EXERCISE DATA:
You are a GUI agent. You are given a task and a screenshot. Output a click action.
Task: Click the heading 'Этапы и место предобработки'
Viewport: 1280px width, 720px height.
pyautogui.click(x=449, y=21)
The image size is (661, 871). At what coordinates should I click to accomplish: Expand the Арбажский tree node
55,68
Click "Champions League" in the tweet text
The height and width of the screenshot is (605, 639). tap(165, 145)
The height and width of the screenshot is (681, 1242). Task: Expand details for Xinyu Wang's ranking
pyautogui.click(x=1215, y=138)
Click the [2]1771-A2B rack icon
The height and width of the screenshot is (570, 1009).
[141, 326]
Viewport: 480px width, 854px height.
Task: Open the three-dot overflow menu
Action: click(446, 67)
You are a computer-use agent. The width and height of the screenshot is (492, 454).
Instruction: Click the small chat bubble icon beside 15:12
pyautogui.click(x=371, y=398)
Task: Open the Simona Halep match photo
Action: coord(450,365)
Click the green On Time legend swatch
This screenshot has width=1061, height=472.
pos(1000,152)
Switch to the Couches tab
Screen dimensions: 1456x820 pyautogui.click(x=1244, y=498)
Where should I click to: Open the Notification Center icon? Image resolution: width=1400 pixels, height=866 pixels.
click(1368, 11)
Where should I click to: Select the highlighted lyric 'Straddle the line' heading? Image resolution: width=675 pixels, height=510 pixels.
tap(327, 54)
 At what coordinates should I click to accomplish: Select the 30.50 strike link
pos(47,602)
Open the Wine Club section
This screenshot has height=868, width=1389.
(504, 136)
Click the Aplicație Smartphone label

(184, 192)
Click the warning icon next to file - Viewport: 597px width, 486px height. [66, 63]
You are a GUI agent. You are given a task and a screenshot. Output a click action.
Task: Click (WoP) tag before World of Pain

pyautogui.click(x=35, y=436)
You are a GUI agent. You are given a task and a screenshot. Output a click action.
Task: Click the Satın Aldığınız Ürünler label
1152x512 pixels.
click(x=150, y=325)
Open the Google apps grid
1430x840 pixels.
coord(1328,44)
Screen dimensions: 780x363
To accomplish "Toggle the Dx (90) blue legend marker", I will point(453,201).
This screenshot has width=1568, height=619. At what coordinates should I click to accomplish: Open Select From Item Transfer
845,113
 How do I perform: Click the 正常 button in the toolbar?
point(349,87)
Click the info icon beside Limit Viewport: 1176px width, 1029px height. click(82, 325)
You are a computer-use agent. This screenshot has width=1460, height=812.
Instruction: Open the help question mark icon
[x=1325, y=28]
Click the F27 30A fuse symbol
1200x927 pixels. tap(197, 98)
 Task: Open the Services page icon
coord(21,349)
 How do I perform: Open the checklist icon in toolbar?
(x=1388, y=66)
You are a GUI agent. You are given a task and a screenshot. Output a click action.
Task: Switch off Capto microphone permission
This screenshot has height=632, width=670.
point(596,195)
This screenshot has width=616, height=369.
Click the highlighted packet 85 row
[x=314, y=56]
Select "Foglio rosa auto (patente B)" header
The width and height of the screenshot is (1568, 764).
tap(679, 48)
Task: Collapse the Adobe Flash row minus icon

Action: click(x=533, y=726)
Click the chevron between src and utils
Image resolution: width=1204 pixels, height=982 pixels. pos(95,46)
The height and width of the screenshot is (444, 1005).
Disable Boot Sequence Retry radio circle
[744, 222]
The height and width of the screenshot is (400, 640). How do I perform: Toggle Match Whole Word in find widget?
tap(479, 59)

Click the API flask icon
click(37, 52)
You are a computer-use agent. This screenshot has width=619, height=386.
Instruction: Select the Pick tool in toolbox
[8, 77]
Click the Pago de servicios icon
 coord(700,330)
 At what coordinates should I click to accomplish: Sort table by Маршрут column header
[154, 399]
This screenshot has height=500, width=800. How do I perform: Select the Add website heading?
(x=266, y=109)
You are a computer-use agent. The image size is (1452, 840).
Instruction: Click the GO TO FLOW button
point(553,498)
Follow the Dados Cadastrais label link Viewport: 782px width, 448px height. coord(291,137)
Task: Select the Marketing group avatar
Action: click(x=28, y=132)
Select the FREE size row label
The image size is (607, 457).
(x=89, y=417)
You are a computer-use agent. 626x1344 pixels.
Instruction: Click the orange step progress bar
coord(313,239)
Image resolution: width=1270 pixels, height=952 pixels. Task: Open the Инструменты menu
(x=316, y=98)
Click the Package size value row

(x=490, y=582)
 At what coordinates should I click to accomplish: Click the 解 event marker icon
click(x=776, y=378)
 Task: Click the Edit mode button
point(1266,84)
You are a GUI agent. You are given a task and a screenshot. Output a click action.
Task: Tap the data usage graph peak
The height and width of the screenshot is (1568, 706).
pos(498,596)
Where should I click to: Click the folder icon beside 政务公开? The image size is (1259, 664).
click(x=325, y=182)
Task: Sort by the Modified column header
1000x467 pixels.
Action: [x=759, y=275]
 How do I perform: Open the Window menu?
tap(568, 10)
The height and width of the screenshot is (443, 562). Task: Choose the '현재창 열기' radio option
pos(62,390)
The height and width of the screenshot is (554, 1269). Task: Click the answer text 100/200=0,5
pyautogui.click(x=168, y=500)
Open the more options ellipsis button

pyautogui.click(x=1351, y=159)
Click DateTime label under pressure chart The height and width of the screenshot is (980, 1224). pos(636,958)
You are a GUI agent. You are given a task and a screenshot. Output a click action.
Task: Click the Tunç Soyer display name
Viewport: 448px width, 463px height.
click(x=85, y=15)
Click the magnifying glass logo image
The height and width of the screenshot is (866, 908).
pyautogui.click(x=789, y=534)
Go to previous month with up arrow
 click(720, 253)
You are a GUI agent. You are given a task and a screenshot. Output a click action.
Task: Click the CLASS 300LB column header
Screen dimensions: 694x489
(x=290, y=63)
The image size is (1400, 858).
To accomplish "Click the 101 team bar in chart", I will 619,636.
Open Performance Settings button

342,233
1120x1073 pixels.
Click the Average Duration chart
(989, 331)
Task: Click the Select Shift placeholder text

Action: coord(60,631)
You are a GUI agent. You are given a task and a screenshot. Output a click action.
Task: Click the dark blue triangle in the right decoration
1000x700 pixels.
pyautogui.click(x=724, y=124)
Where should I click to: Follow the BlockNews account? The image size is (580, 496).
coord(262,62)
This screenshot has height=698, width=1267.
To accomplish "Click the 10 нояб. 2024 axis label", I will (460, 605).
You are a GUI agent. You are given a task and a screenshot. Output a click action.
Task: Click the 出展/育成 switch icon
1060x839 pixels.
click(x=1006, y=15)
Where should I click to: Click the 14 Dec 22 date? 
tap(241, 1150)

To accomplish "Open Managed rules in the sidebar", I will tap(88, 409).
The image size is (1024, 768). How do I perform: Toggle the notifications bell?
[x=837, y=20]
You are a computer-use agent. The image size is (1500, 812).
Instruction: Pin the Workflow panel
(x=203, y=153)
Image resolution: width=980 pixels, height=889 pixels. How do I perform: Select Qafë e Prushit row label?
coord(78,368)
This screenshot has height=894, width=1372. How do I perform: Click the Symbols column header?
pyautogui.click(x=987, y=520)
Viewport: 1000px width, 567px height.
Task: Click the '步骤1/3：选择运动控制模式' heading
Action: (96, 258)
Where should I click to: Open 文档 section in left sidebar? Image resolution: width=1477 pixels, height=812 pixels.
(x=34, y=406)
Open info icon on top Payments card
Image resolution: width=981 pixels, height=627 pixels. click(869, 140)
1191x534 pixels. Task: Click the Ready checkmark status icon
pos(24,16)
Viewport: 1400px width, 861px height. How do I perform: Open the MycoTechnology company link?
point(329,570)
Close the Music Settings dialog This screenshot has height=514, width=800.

OBJECTIVE: Please copy out every line of the material above word for word, changing nothing.

RESULT OF THE EXERCISE:
You are a GUI agent. You are given a task and a screenshot. Output a click action.
Task: Click the heading 'Этапы и место предобработки'
Viewport: 1280px width, 720px height.
pyautogui.click(x=449, y=21)
The image size is (661, 871). At what coordinates should I click to accomplish: Expand the Арбажский tree node
55,68
Click "Champions League" in the tweet text
The height and width of the screenshot is (605, 639). tap(165, 145)
The height and width of the screenshot is (681, 1242). Task: Expand details for Xinyu Wang's ranking
pyautogui.click(x=1215, y=138)
Click the [2]1771-A2B rack icon
The height and width of the screenshot is (570, 1009).
[141, 326]
Viewport: 480px width, 854px height.
Task: Open the three-dot overflow menu
Action: click(446, 67)
You are a computer-use agent. The width and height of the screenshot is (492, 454).
Instruction: Click the small chat bubble icon beside 15:12
pyautogui.click(x=371, y=398)
Task: Open the Simona Halep match photo
Action: coord(450,365)
Click the green On Time legend swatch
This screenshot has width=1061, height=472.
pos(1000,152)
Switch to the Couches tab
Screen dimensions: 1456x820 pyautogui.click(x=1244, y=498)
Where should I click to: Open the Notification Center icon? Image resolution: width=1400 pixels, height=866 pixels.
click(1368, 11)
Where should I click to: Select the highlighted lyric 'Straddle the line' heading? Image resolution: width=675 pixels, height=510 pixels.
tap(327, 54)
 At what coordinates should I click to accomplish: Select the 30.50 strike link
pos(47,602)
Open the Wine Club section
This screenshot has height=868, width=1389.
(504, 136)
Click the Aplicație Smartphone label

(184, 192)
Click the warning icon next to file - Viewport: 597px width, 486px height. [66, 63]
You are a GUI agent. You are given a task and a screenshot. Output a click action.
Task: Click (WoP) tag before World of Pain

pyautogui.click(x=35, y=436)
You are a GUI agent. You are given a task and a screenshot. Output a click action.
Task: Click the Satın Aldığınız Ürünler label
1152x512 pixels.
click(x=150, y=325)
Open the Google apps grid
1430x840 pixels.
coord(1328,44)
Screen dimensions: 780x363
To accomplish "Toggle the Dx (90) blue legend marker", I will point(453,201).
This screenshot has width=1568, height=619. At what coordinates should I click to accomplish: Open Select From Item Transfer
845,113
 How do I perform: Click the 正常 button in the toolbar?
point(349,87)
Click the info icon beside Limit Viewport: 1176px width, 1029px height. click(82, 325)
You are a computer-use agent. This screenshot has width=1460, height=812.
Instruction: Open the help question mark icon
[x=1325, y=28]
Click the F27 30A fuse symbol
1200x927 pixels. tap(197, 98)
 Task: Open the Services page icon
coord(21,349)
 How do I perform: Open the checklist icon in toolbar?
(x=1388, y=66)
You are a GUI agent. You are given a task and a screenshot. Output a click action.
Task: Switch off Capto microphone permission
This screenshot has height=632, width=670.
point(596,195)
This screenshot has width=616, height=369.
Click the highlighted packet 85 row
[x=314, y=56]
Select "Foglio rosa auto (patente B)" header
The width and height of the screenshot is (1568, 764).
tap(679, 48)
Task: Collapse the Adobe Flash row minus icon

Action: click(x=533, y=726)
Click the chevron between src and utils
Image resolution: width=1204 pixels, height=982 pixels. pos(95,46)
The height and width of the screenshot is (444, 1005).
Disable Boot Sequence Retry radio circle
[744, 222]
The height and width of the screenshot is (400, 640). How do I perform: Toggle Match Whole Word in find widget?
tap(479, 59)

Click the API flask icon
click(37, 52)
You are a computer-use agent. This screenshot has width=619, height=386.
Instruction: Select the Pick tool in toolbox
[8, 77]
Click the Pago de servicios icon
 coord(700,330)
 At what coordinates should I click to accomplish: Sort table by Маршрут column header
[154, 399]
This screenshot has height=500, width=800. How do I perform: Select the Add website heading?
(x=266, y=109)
You are a computer-use agent. The image size is (1452, 840).
Instruction: Click the GO TO FLOW button
point(553,498)
Follow the Dados Cadastrais label link Viewport: 782px width, 448px height. coord(291,137)
Task: Select the Marketing group avatar
Action: click(x=28, y=132)
Select the FREE size row label
The image size is (607, 457).
(x=89, y=417)
You are a computer-use agent. 626x1344 pixels.
Instruction: Click the orange step progress bar
coord(313,239)
Image resolution: width=1270 pixels, height=952 pixels. Task: Open the Инструменты menu
(x=316, y=98)
Click the Package size value row

(x=490, y=582)
 At what coordinates should I click to accomplish: Click the 解 event marker icon
click(x=776, y=378)
 Task: Click the Edit mode button
point(1266,84)
You are a GUI agent. You are given a task and a screenshot. Output a click action.
Task: Tap the data usage graph peak
The height and width of the screenshot is (1568, 706).
pos(498,596)
Where should I click to: Click the folder icon beside 政务公开? The image size is (1259, 664).
click(x=325, y=182)
Task: Sort by the Modified column header
1000x467 pixels.
Action: [x=759, y=275]
 How do I perform: Open the Window menu?
tap(568, 10)
The height and width of the screenshot is (443, 562). Task: Choose the '현재창 열기' radio option
pos(62,390)
The height and width of the screenshot is (554, 1269). Task: Click the answer text 100/200=0,5
pyautogui.click(x=168, y=500)
Open the more options ellipsis button

pyautogui.click(x=1351, y=159)
Click DateTime label under pressure chart The height and width of the screenshot is (980, 1224). pos(636,958)
You are a GUI agent. You are given a task and a screenshot. Output a click action.
Task: Click the Tunç Soyer display name
Viewport: 448px width, 463px height.
click(x=85, y=15)
Click the magnifying glass logo image
The height and width of the screenshot is (866, 908).
pyautogui.click(x=789, y=534)
Go to previous month with up arrow
 click(720, 253)
You are a GUI agent. You are given a task and a screenshot. Output a click action.
Task: Click the CLASS 300LB column header
Screen dimensions: 694x489
(x=290, y=63)
The image size is (1400, 858).
To accomplish "Click the 101 team bar in chart", I will 619,636.
Open Performance Settings button

342,233
1120x1073 pixels.
Click the Average Duration chart
(989, 331)
Task: Click the Select Shift placeholder text

Action: coord(60,631)
You are a GUI agent. You are given a task and a screenshot. Output a click action.
Task: Click the dark blue triangle in the right decoration
1000x700 pixels.
pyautogui.click(x=724, y=124)
Where should I click to: Follow the BlockNews account? The image size is (580, 496).
coord(262,62)
This screenshot has height=698, width=1267.
To accomplish "Click the 10 нояб. 2024 axis label", I will (460, 605).
You are a GUI agent. You are given a task and a screenshot. Output a click action.
Task: Click the 出展/育成 switch icon
1060x839 pixels.
click(x=1006, y=15)
Where should I click to: Click the 14 Dec 22 date? 
tap(241, 1150)

To accomplish "Open Managed rules in the sidebar", I will tap(88, 409).
The image size is (1024, 768). How do I perform: Toggle the notifications bell?
[x=837, y=20]
You are a computer-use agent. The image size is (1500, 812).
Instruction: Pin the Workflow panel
(x=203, y=153)
Image resolution: width=980 pixels, height=889 pixels. How do I perform: Select Qafë e Prushit row label?
coord(78,368)
This screenshot has height=894, width=1372. How do I perform: Click the Symbols column header?
pyautogui.click(x=987, y=520)
Viewport: 1000px width, 567px height.
Task: Click the '步骤1/3：选择运动控制模式' heading
Action: (96, 258)
Where should I click to: Open 文档 section in left sidebar? Image resolution: width=1477 pixels, height=812 pixels.
(x=34, y=406)
Open info icon on top Payments card
Image resolution: width=981 pixels, height=627 pixels. click(869, 140)
1191x534 pixels. Task: Click the Ready checkmark status icon
pos(24,16)
Viewport: 1400px width, 861px height. How do I perform: Open the MycoTechnology company link?
point(329,570)
Close the Music Settings dialog This screenshot has height=514, width=800.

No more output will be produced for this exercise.